“Nay, that wretched puritan’s garb of mine is hardly worth brushing,” said Wildrake; “and but for this hundred-weight of rusty iron, with which thou hast bedizened me, I look more like a bankrupt Quaker than anything else. But I’ll make you as spruce as ever was a canting rogue of your party.”
So saying, and humming at the same time the cavalier tune,—
“Though for a time we see Whitehall
With cobwebs hung around the wall,
Yet Heaven shall make amends for all.
When the King shall enjoy his own again.”—
“Thou forgettest who are without,” said Colonel Everard.
“No—I remember who are within,” replied his friend. “I only sing to my merry goblins, who will like me all the better for it. Tush, man, the devils are my bonos socios, and when I see them, I will warrant they prove such roaring boys as I knew when I served under Lunford and Goring, fellows with long nails that nothing escaped, bottomless stomachs, that nothing filled,—mad for pillaging, ranting, drinking, and fighting,—sleeping rough on the trenches, and dying stubbornly in their boots. Ah! those merry days are gone. Well, it is the fashion to make a grave face on’t among cavaliers, and specially the parsons that have lost their tithe-pigs; but I was fitted for the element of the time, and never did or can desire merrier days than I had during that same barbarous, bloody, and unnatural rebellion.”
“Thou wert ever a wild sea-bird, Roger, even according to your name; liking the gale better than the calm, the boisterous ocean better than the smooth lake, and your rough, wild struggle against the wind, than daily food, ease and quiet.”
“Pshaw! a fig for your smooth lake, and your old woman to feed me with brewer’s grains, and the poor drake obliged to come swattering whenever she whistles! Everard, I like to feel the wind rustle against my pinions,—now diving, now on the crest of the wave, now in ocean, now in sky—that is the wild-drake’s joy, my grave one! And in the Civil War so it went with us—down in one county, up in another, beaten to-day, victorious tomorrow—now starving in some barren leaguer—now revelling in a Presbyterian’s pantry—his cellars, his plate-chest, his old judicial thumb-ring, his pretty serving-wench, all at command!”
“Hush, friend,” said Everard; “remember I hold that persuasion.” “More the pity, Mark, more the pity,” said Wildrake; “but, as you say, it is needless talking of it.
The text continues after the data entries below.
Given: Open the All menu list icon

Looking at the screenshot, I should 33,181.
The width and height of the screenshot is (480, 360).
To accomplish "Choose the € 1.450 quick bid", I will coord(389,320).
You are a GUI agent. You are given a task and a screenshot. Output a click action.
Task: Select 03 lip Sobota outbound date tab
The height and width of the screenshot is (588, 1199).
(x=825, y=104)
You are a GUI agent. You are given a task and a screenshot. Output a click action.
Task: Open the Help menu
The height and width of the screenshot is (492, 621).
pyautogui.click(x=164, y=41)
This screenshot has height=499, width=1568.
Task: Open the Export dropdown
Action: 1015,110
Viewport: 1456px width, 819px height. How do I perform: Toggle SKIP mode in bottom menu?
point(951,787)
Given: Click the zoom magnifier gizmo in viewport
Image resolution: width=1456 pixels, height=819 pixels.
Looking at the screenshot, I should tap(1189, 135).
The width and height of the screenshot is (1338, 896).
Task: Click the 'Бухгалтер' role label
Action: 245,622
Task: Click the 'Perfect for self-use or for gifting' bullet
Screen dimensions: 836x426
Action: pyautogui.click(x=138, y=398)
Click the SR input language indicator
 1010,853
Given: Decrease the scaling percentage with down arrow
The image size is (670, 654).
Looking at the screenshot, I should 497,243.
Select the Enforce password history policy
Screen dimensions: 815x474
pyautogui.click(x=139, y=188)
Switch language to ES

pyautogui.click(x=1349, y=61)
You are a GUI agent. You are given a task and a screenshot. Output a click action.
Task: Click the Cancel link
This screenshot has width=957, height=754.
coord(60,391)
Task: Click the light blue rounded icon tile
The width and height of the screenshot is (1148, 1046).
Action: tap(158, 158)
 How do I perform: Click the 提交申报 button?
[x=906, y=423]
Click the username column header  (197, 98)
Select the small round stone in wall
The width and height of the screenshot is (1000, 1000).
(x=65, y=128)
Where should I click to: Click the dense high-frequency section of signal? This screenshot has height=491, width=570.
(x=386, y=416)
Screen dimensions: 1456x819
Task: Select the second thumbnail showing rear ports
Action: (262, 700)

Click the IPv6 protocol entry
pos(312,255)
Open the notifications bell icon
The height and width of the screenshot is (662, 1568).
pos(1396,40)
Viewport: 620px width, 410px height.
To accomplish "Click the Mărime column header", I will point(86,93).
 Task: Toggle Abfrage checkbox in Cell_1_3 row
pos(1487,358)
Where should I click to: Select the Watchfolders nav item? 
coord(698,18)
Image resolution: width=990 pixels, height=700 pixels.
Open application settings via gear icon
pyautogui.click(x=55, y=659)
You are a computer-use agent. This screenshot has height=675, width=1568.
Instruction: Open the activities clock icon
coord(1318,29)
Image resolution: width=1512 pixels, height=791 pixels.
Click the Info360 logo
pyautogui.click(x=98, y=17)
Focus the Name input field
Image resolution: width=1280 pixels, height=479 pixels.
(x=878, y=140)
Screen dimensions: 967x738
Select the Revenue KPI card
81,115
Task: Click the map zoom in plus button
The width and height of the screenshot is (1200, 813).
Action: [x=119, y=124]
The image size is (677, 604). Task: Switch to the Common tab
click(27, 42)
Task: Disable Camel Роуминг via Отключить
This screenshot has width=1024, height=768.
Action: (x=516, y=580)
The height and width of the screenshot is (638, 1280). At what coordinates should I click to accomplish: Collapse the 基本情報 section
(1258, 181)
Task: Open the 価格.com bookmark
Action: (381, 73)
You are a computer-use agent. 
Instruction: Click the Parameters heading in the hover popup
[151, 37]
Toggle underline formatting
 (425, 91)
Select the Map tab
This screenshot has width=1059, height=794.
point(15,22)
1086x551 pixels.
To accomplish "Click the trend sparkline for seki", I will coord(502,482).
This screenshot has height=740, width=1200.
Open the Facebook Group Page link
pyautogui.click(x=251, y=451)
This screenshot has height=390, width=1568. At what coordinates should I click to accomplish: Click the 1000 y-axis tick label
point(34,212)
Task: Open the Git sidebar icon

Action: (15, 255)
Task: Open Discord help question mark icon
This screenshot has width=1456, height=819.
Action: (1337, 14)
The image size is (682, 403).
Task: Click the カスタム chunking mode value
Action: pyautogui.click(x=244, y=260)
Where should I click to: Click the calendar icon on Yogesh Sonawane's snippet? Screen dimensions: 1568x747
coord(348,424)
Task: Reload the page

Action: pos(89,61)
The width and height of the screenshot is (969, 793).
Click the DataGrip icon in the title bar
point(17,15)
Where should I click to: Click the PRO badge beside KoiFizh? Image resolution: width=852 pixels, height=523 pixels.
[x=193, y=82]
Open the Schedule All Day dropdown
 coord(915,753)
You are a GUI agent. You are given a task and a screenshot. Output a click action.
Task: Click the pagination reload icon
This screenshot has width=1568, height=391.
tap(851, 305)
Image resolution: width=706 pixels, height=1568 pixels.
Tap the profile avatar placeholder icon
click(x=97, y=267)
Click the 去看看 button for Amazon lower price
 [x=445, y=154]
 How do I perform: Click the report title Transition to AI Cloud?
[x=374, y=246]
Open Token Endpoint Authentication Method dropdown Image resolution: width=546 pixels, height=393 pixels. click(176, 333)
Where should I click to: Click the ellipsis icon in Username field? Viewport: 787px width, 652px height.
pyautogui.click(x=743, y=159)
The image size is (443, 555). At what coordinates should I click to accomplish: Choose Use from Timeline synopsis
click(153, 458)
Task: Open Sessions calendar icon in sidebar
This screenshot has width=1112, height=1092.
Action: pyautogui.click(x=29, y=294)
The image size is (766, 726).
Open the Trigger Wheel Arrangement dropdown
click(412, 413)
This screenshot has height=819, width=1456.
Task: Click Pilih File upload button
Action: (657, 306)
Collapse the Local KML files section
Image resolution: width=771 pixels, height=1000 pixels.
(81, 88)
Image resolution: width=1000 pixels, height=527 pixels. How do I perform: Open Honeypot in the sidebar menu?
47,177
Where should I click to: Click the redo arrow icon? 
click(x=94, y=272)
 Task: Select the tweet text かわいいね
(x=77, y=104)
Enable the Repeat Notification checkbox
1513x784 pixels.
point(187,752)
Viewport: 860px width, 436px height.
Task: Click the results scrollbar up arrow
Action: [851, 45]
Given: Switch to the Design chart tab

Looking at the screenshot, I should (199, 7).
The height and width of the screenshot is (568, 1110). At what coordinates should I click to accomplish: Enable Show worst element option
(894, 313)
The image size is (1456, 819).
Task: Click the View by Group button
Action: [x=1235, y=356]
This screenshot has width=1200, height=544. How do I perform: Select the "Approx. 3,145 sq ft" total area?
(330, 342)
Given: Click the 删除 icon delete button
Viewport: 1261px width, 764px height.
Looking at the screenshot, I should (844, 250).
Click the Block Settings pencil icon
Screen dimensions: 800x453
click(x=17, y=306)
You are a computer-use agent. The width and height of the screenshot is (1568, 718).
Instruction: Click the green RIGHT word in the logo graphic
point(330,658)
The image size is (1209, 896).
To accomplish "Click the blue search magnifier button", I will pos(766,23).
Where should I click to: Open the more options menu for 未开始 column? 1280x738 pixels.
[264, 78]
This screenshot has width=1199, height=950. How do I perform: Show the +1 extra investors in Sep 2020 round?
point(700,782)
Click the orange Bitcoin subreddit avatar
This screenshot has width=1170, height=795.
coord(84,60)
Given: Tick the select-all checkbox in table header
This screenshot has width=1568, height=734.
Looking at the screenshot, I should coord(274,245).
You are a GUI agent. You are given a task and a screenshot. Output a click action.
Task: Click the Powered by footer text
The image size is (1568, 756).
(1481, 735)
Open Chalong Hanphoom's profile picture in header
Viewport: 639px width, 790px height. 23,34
Let us e’en go and see how your Presbyterian pastor, Mr. Holdenough, has fared, and whether he has proved more able to foil the foul Fiend than have you his disciple and auditor.”
They left the apartment accordingly, and were overwhelmed with the various incoherent accounts of sentinels and others, all of whom had seen or heard something extraordinary in the course of the night. It is needless to describe particularly the various rumours which each contributed to the common stock, with the greater alacrity that in such cases there seems always to be a sort of disgrace in not having seen or suffered as much as others.
The most moderate of the narrators only talked of sounds like the mewing of a cat, or the growling of a dog, especially the squeaking of a pig. They heard also as if it had been nails driven and saws used, and the clashing of fetters, and the rustling of silk gowns, and the notes of music, and in short all sorts of sounds which have nothing to do with each other. Others swore they had smelt savours of various kinds, chiefly bituminous, indicating a Satanic derivation; others did not indeed swear, but protested, to visions of men in armour, horses without heads, asses with horns, and cows with six legs, not to mention black figures, whose cloven hoofs gave plain information what realm they belonged to.